JP2015168691A - Resin composition, pre-feed type semiconductor sealing agent, film for semiconductor sealing, and semiconductor device - Google Patents

Abstract

In a method of mounting a semiconductor chip on a substrate, a resin composition that can be used in a pre-feed type process and has improved connection stability is provided. (A) Bifunctional or higher functional (meth) acrylate (B) Maleic anhydride modified polybutadiene (C) Organic peroxide (D) Silica filler (E) Silane coupling agent (F) Formula 1 as a flux agent , 2 compound containing 0.2 to 2.2% by mass with respect to the total of A to F, and the molar ratio of the compounds of formulas 1 and 2 is 1: 0.3 to 1: 3.1. . [Selection figure] None

Description

  The present invention relates to a resin composition, a pre-feed type semiconductor sealing agent, a semiconductor sealing film, and a semiconductor device.
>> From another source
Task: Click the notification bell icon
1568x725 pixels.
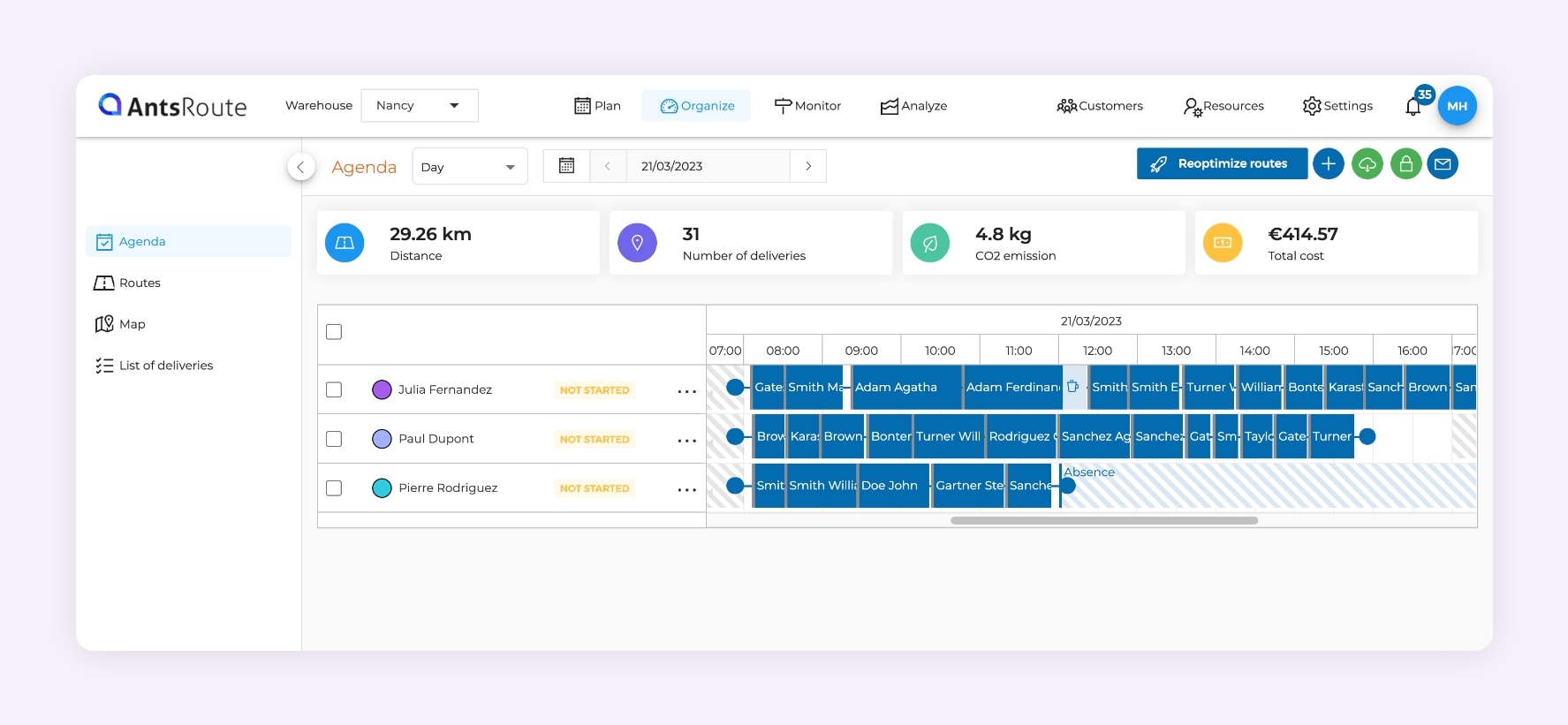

  One technique for mounting a semiconductor chip (semiconductor element) on a substrate (or package) is flip chip mounting. Flip chip mounting is a technique for electrically connecting a semiconductor chip and a substrate using bumps. In order to reinforce the periphery of the bump, a resin composition (so-called underfill agent) is filled between the semiconductor chip and the substrate. In flip chip mounting, conventionally, a process of connecting a semiconductor chip and a substrate and then filling a resin composition into a gap between the semiconductor chip and the substrate (hereinafter referred to as a “post-feed type” process) has been widely used. ing.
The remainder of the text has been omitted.